◆ RECORDS ◆

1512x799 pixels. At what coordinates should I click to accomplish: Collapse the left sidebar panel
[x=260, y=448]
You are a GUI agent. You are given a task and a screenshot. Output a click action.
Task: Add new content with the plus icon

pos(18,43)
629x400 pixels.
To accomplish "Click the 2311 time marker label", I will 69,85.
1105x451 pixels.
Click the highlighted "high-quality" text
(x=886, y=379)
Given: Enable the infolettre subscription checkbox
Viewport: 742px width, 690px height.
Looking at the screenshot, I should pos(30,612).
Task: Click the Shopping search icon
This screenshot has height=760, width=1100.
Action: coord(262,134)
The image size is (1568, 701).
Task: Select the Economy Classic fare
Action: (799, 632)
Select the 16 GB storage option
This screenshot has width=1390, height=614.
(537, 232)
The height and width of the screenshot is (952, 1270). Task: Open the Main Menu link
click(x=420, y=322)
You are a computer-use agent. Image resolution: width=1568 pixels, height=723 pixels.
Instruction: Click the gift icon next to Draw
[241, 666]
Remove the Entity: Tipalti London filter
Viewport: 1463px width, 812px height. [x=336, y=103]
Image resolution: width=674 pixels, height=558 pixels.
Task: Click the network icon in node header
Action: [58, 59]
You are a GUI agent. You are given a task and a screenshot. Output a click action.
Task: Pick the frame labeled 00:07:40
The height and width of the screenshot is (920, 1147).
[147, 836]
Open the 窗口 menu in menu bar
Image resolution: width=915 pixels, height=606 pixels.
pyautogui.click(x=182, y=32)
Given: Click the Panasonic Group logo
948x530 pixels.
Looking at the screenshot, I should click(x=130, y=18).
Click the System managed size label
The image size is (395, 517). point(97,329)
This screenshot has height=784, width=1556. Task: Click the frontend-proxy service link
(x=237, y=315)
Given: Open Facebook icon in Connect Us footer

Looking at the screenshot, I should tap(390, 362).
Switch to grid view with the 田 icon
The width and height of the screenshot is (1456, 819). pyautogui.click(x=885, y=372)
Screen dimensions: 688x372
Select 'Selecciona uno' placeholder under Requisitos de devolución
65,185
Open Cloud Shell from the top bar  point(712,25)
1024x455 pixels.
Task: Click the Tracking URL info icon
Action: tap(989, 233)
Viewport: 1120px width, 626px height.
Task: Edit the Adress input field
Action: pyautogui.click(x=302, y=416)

◆ WHAT THE TASK ASKS ◆
Turn the material above into a numbered list with each line as its own item, and leave out the blank lines.

◆ SOLUTION TO THIS PROBLEM ◆
1. 1512x799 pixels. At what coordinates should I click to accomplish: Collapse the left sidebar panel
2. [x=260, y=448]
3. You are a GUI agent. You are given a task and a screenshot. Output a click action.
4. Task: Add new content with the plus icon
5. pos(18,43)
6. 629x400 pixels.
7. To accomplish "Click the 2311 time marker label", I will 69,85.
8. 1105x451 pixels.
9. Click the highlighted "high-quality" text
10. (x=886, y=379)
11. Given: Enable the infolettre subscription checkbox
12. Viewport: 742px width, 690px height.
13. Looking at the screenshot, I should pos(30,612).
14. Task: Click the Shopping search icon
15. This screenshot has height=760, width=1100.
16. Action: coord(262,134)
17. The image size is (1568, 701).
18. Task: Select the Economy Classic fare
19. Action: (799, 632)
20. Select the 16 GB storage option
21. This screenshot has width=1390, height=614.
22. (537, 232)
23. The height and width of the screenshot is (952, 1270). Task: Open the Main Menu link
24. click(x=420, y=322)
25. You are a computer-use agent. Image resolution: width=1568 pixels, height=723 pixels.
26. Instruction: Click the gift icon next to Draw
27. [241, 666]
28. Remove the Entity: Tipalti London filter
29. Viewport: 1463px width, 812px height. [x=336, y=103]
30. Image resolution: width=674 pixels, height=558 pixels.
31. Task: Click the network icon in node header
32. Action: [58, 59]
33. You are a GUI agent. You are given a task and a screenshot. Output a click action.
34. Task: Pick the frame labeled 00:07:40
35. The height and width of the screenshot is (920, 1147).
36. [147, 836]
37. Open the 窗口 menu in menu bar
38. Image resolution: width=915 pixels, height=606 pixels.
39. pyautogui.click(x=182, y=32)
40. Given: Click the Panasonic Group logo
41. 948x530 pixels.
42. Looking at the screenshot, I should click(x=130, y=18).
43. Click the System managed size label
44. The image size is (395, 517). point(97,329)
45. This screenshot has height=784, width=1556. Task: Click the frontend-proxy service link
46. (x=237, y=315)
47. Given: Open Facebook icon in Connect Us footer
48. Looking at the screenshot, I should tap(390, 362).
49. Switch to grid view with the 田 icon
50. The width and height of the screenshot is (1456, 819). pyautogui.click(x=885, y=372)
51. Screen dimensions: 688x372
52. Select 'Selecciona uno' placeholder under Requisitos de devolución
53. 65,185
54. Open Cloud Shell from the top bar  point(712,25)
55. 1024x455 pixels.
56. Task: Click the Tracking URL info icon
57. Action: tap(989, 233)
58. Viewport: 1120px width, 626px height.
59. Task: Edit the Adress input field
60. Action: pyautogui.click(x=302, y=416)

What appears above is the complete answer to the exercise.